Input ->
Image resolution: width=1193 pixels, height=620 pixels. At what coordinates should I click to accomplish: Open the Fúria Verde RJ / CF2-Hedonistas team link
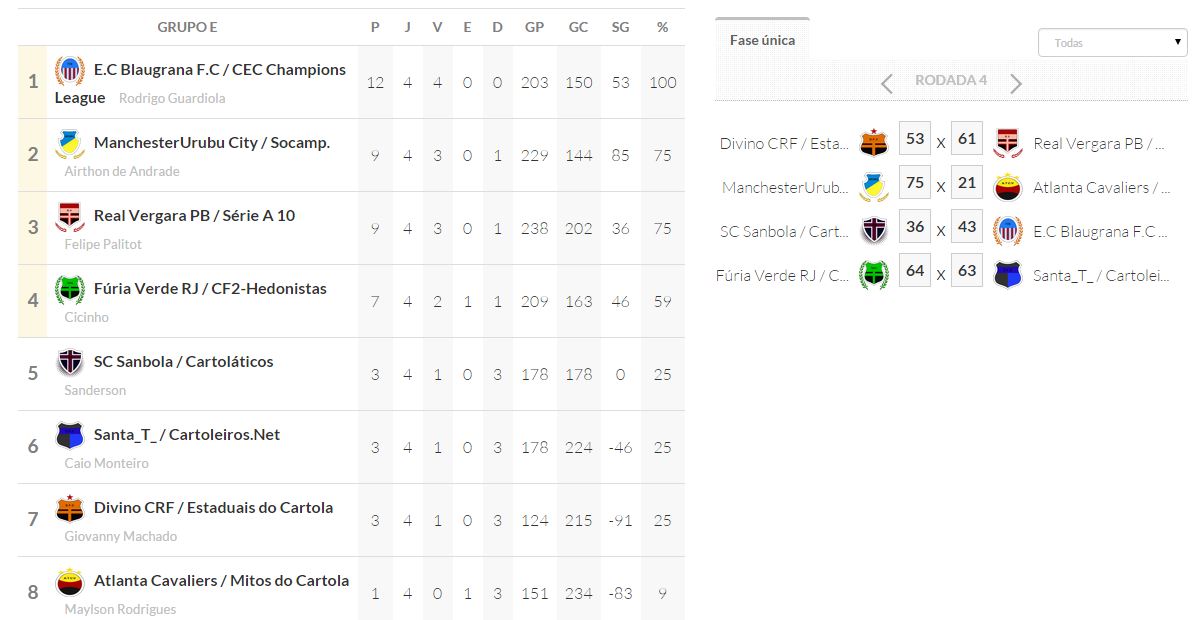[x=210, y=289]
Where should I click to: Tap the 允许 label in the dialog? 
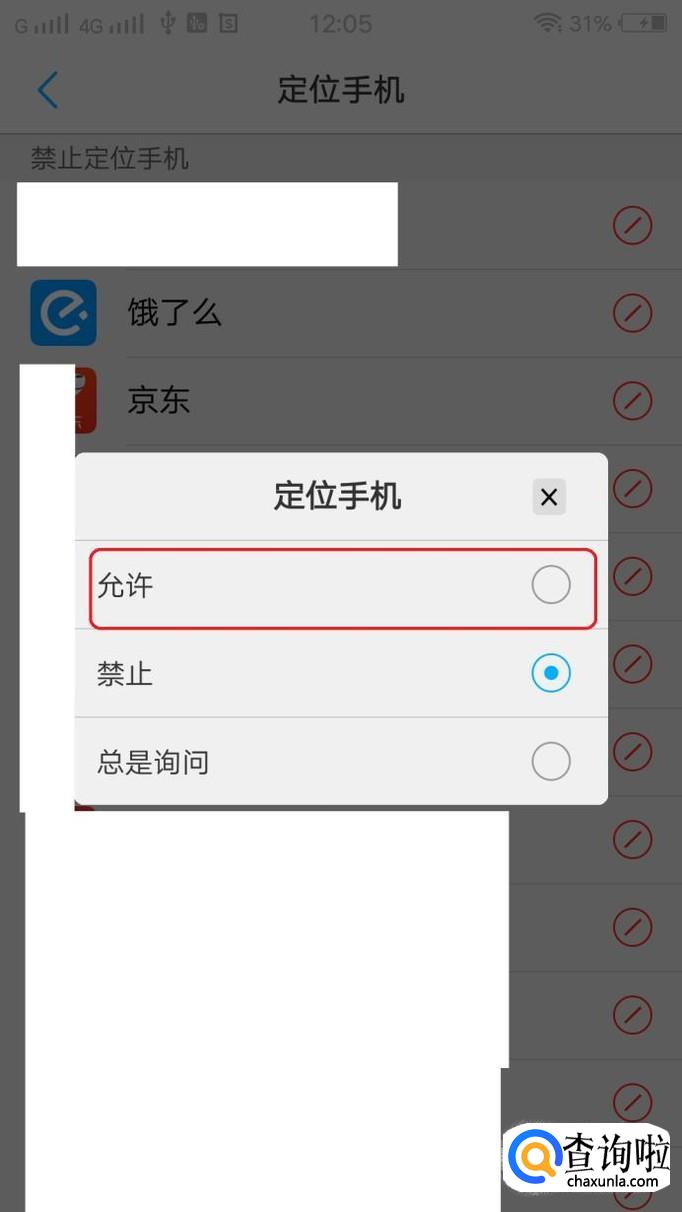click(125, 586)
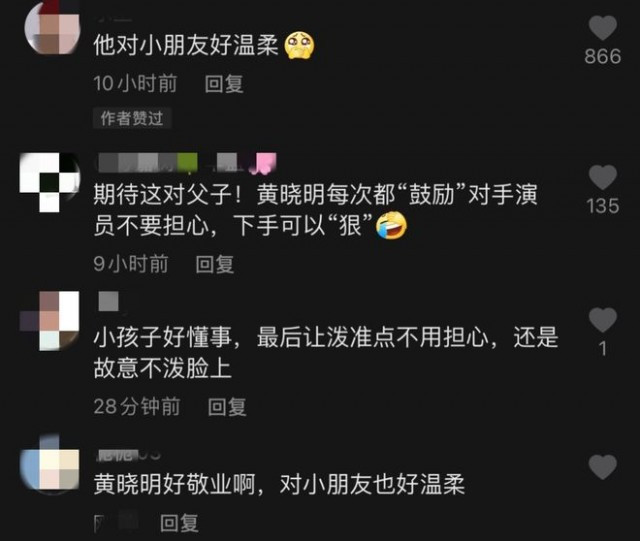Reply to the 期待这对父子 comment

tap(215, 264)
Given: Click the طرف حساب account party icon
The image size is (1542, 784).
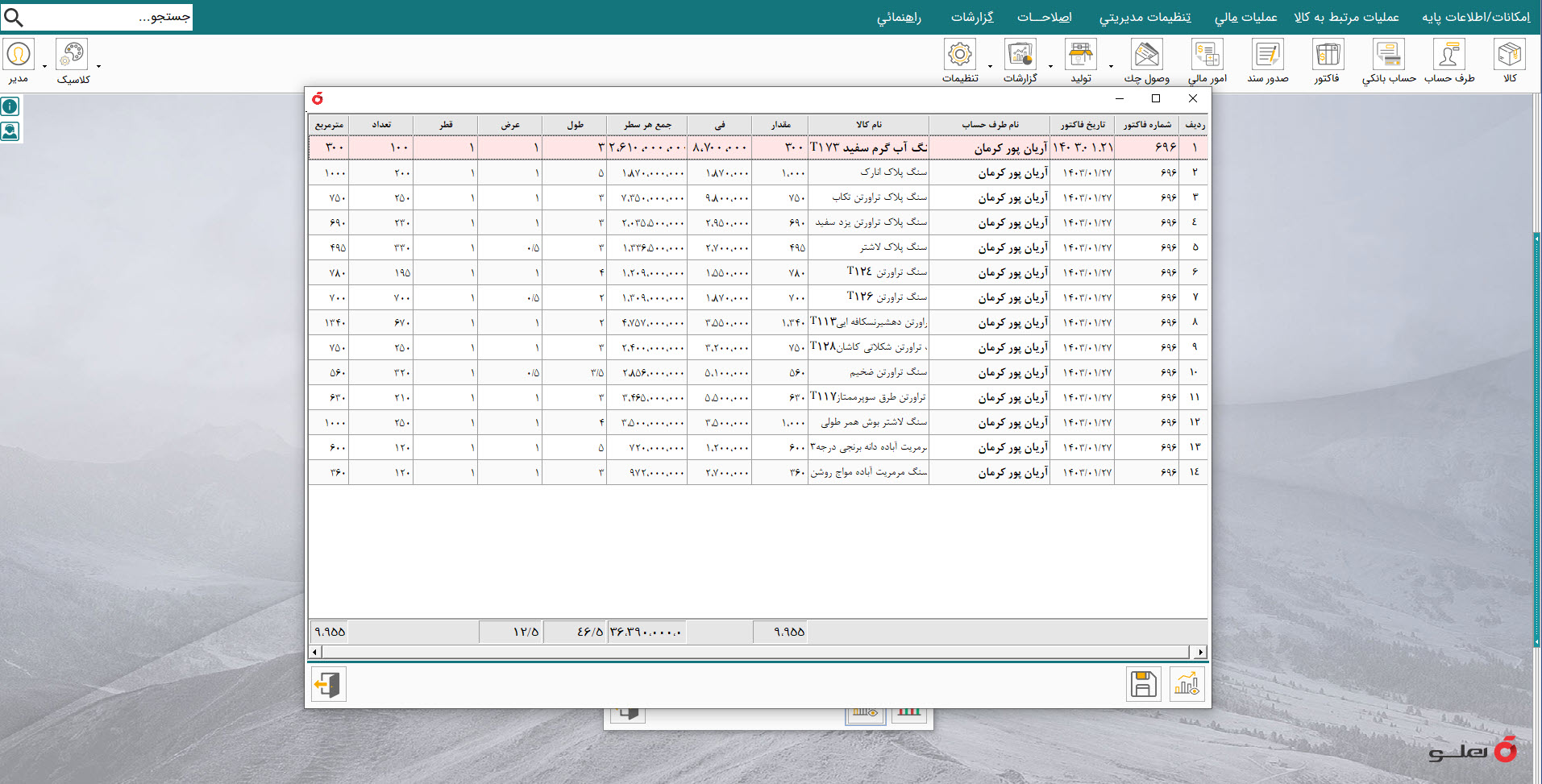Looking at the screenshot, I should coord(1448,56).
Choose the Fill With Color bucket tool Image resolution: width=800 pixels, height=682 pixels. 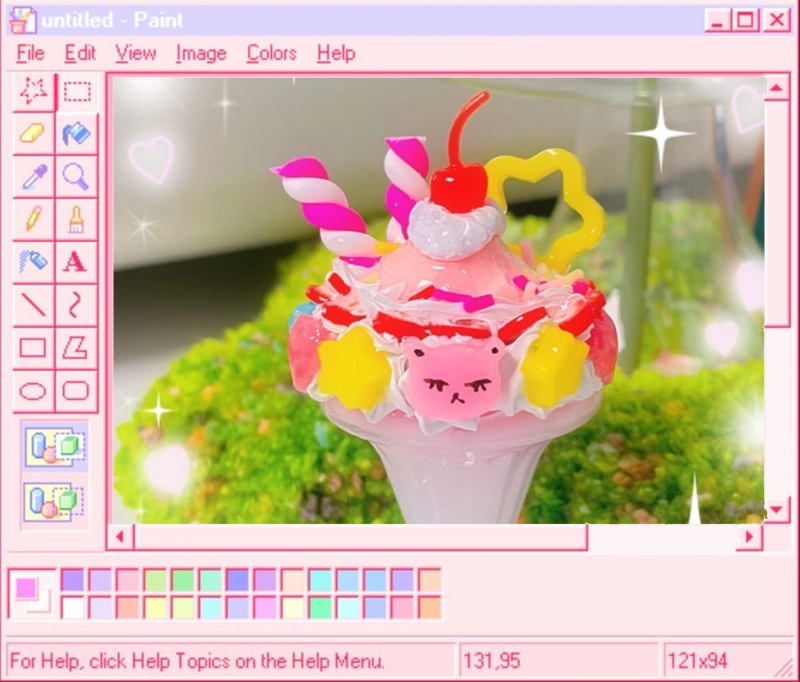[76, 134]
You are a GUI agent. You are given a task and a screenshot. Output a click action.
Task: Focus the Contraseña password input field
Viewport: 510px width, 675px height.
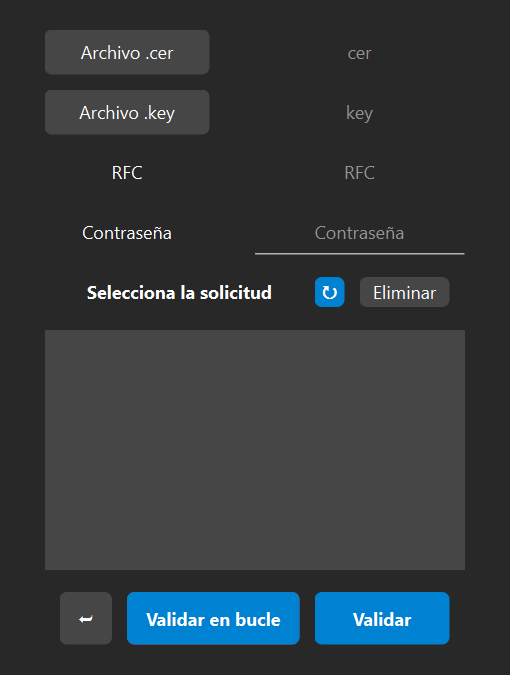point(359,233)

Task details -> The answer must be an exact transcription of the lines from the one containing "Task: Focus the" through the last line of the records above, both included, with no pictures.

Exercise result ->
Task: Focus the Contraseña password input field
Viewport: 510px width, 675px height.
point(359,233)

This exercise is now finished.